Royal Dutch Shell Group .com

FT.com: Sir Philip gives performance of his life

 

By Carola Hoyos and Joanna Chung in London

Published: February 5 2004 21:24 | Last Updated: February 5 2004 21:24  

 

Sir Philip Watts, who has done little to endear himself to investors recently, gave the performance of his life on Thursday. But this could not distract from his company's disappointing annual results and his responsibility for the stark revision of proved reserves that enraged shareholders.

 

The unqualified apology from the chairman of Royal Dutch/Shell for not having been present last month when his subordinates made the surprise announcement generally went down well with analysts and investors.

 

William Claxton-Smith, of Insight Investment Management, said: "I think that starting the meeting with an apology was something that one has to admire Phil Watts for doing."

 

The positive reaction came even though Sir Philip refused to bow to demands to resign following Shell's admission that misjudgments going back as far as 1996 had prompted the company to slash its proved oil and natural gas reserves by 20 per cent.

 

Sir Philip, who has long been criticised for being brusque, defensive and unwilling to answer tough questions, yesterday appeared smooth and sincere, if scripted - and even humble at times.

 

"There will be a lesson in this for everyone in Shell and for the leadership of Shell," he told the Financial Times. "It is a painful process, but we are a better company for it."

 

Though he said that Royal Dutch/Shell's dual structure had not hampered his ability to get on with business, he added: "But if a lot of people think that, we better listen and take it on board."

 

He said he intended to meet shareholders controlling some 50 per cent of the company. With only 17 months before his mandatory retirement date, he may not be there to see the end of a dialogue that is expected to be a lengthy one.

 

Despite a full day's conference with analysts, questions remained about why Shell made optimistic judgments on fields its competitors were more cautious about.

 

For example, it booked the giant Gorgon gas field in Australia as proved and ready to be developed in 1997, keeping it on its books until this year, while ExxonMobil and ChevronTexaco, the US's two largest oil companies and Shell's partners on the field, never booked it.

 

There was still uncertainty yesterday as to why such miscalculations went undetected for eight years. The role and responsibility of Sir Philip, who was head of exploration and production at the relevant time, also remained unclarified.

 

But investors seem to have shifted their focus from the chairman to the company.
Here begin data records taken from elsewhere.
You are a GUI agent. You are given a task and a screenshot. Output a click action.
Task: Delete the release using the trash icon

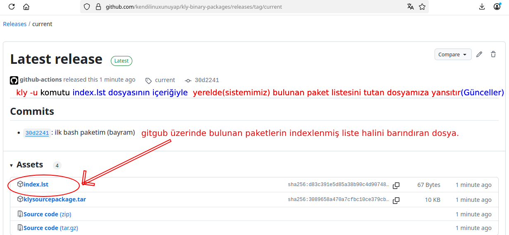[493, 54]
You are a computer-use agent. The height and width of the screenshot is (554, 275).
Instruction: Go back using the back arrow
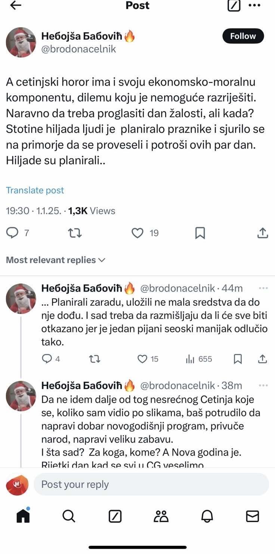click(15, 5)
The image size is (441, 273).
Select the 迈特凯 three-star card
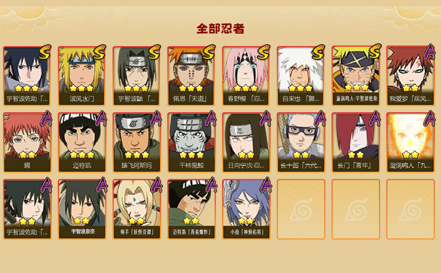[82, 143]
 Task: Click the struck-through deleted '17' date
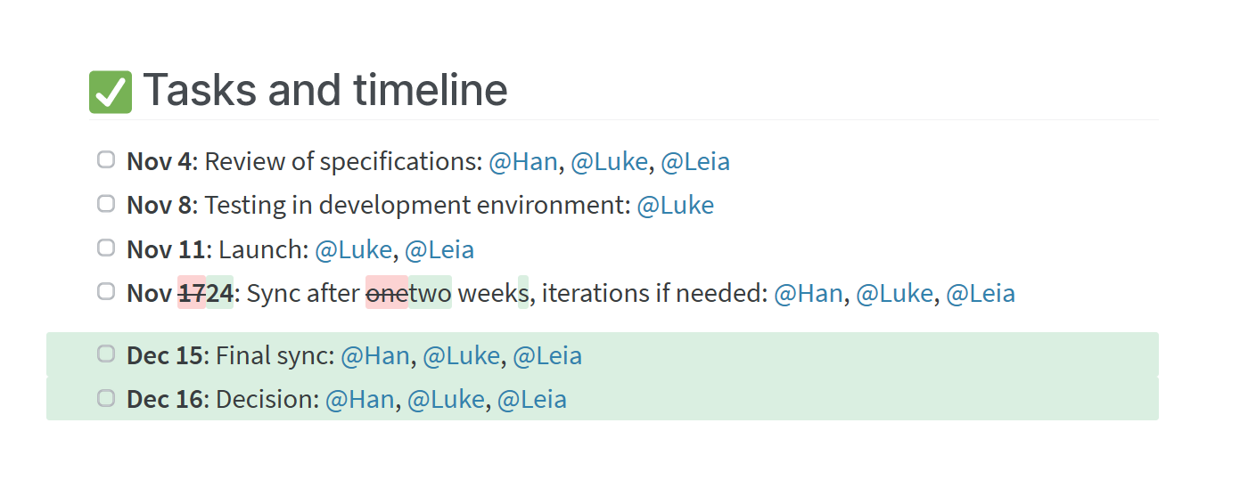(x=192, y=293)
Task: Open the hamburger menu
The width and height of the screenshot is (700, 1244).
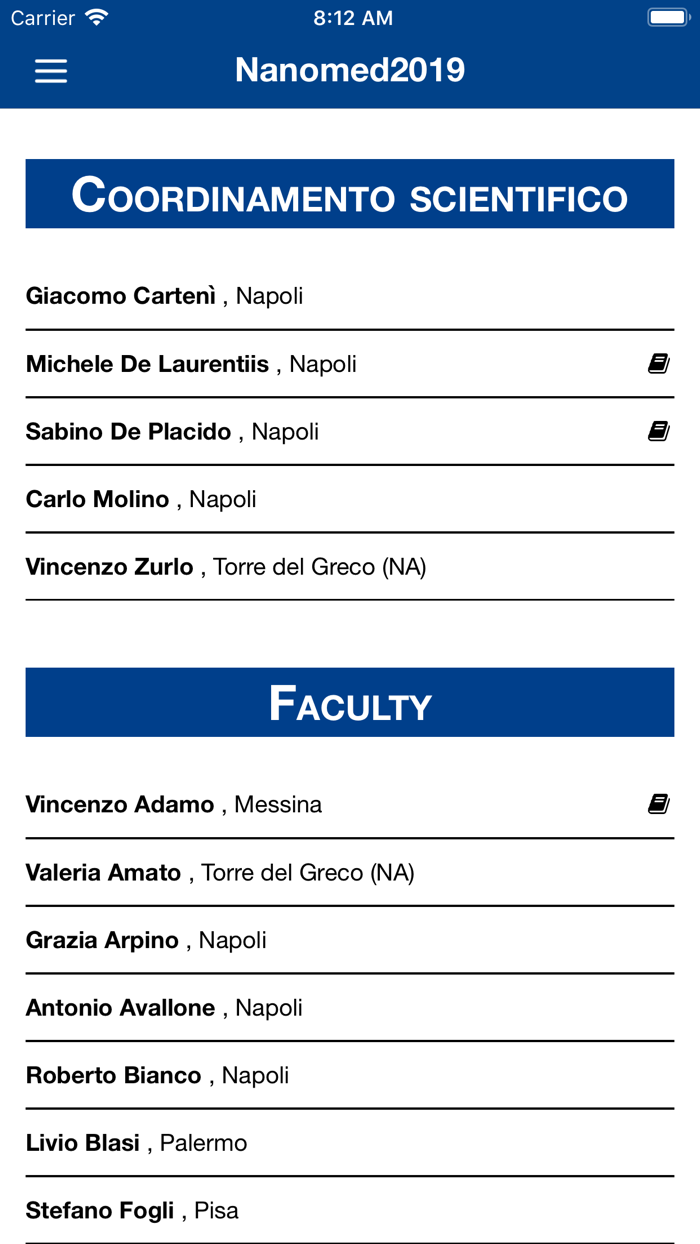Action: pyautogui.click(x=51, y=71)
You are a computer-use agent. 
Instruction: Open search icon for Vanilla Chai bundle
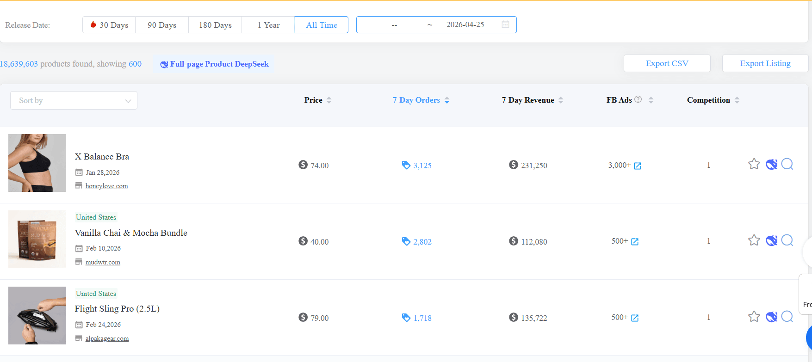coord(787,240)
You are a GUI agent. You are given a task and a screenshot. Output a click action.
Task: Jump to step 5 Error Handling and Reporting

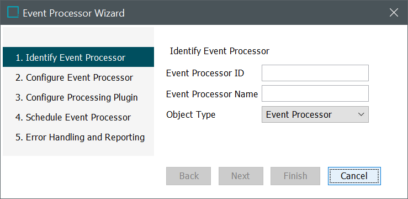[78, 137]
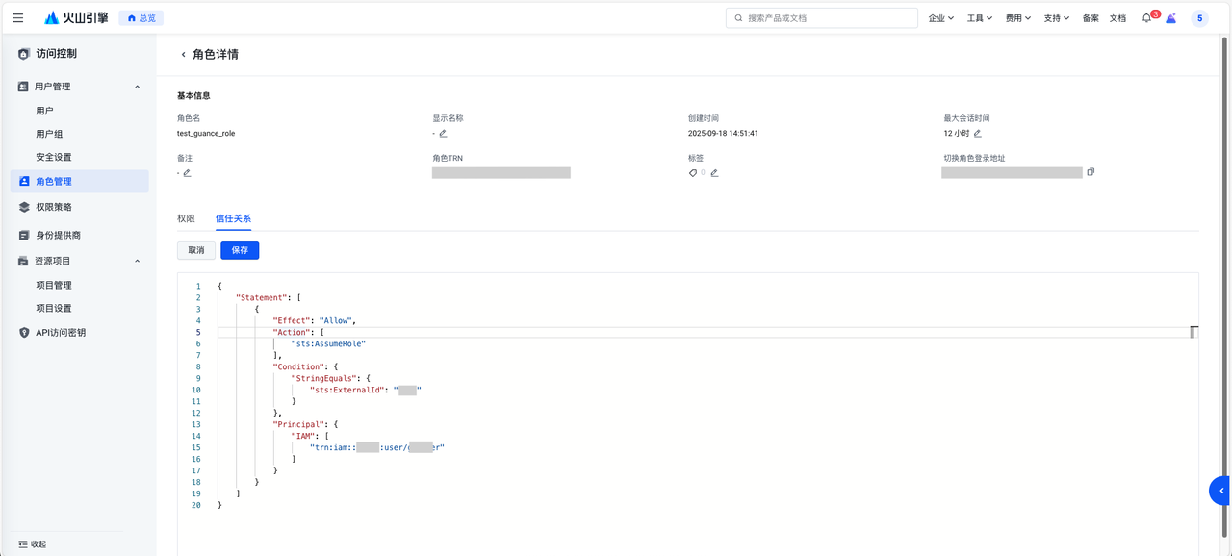Open the 企业 dropdown menu
This screenshot has width=1232, height=556.
pyautogui.click(x=940, y=18)
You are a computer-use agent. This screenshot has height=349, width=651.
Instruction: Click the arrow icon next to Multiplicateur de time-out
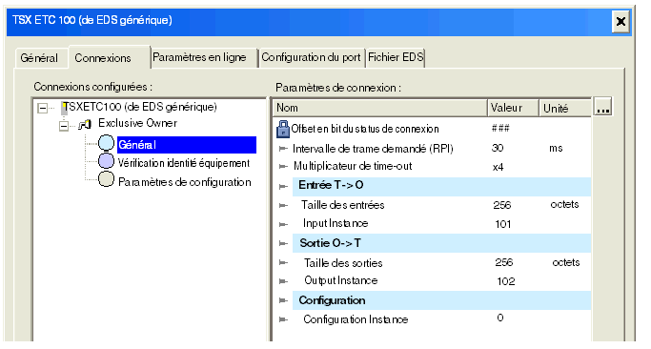[283, 167]
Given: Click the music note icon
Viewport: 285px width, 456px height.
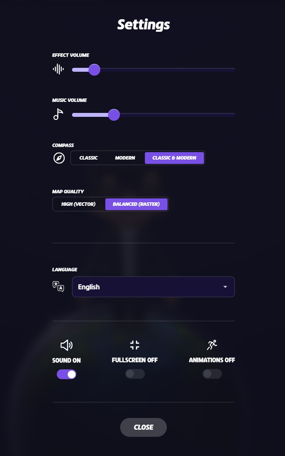Looking at the screenshot, I should (58, 114).
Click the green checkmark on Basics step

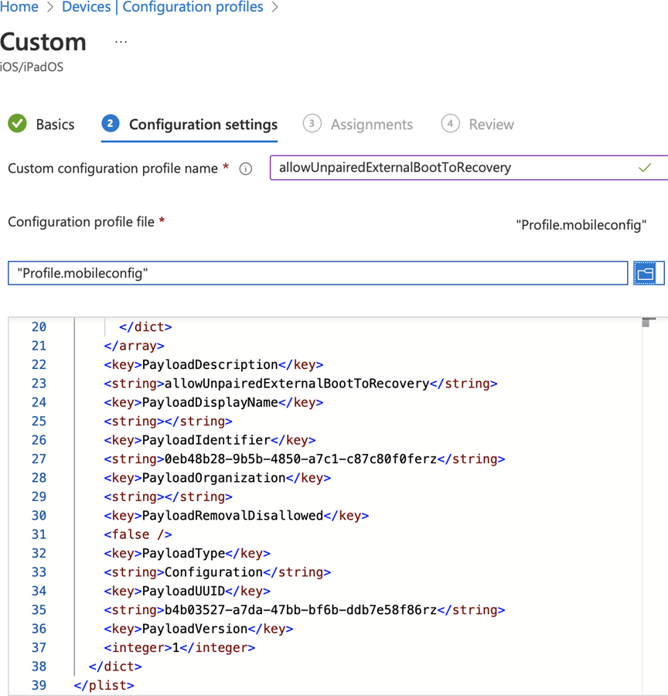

Shell's results attracted the more negative comments of analysts.

 

Finlay MacDonald, fund manager at Britannic Asset Management, said: "The results themselves were obviously disappointing, the key thing being that there was little you can take comfort from."

 

Production growth is expected to measure less than 1 percentage point through 2010, with a significant dip in 2005.

 

Meanwhile, the company faces a serious challenge to extend the life of its proved reserves, which are the shortest among its peers following the revision.

 

Shell said it would increase exploration and production spending to $10bn (£5.5bn), with 35 to 40 per cent going to long-term strategic projects such as Canada's oil sands, the Kashagan field in Kazakhstan and Ormen Lange in Norway.

 

But several analysts pointed out that Shell's projections assumed higher long-term oil prices.

 

Sir Philip's performance may have been better than usual yesterday. But it is unlikely to improve his legacy at Shell, which is trading at deep discounts to its competitors because of misjudgements made during his watch.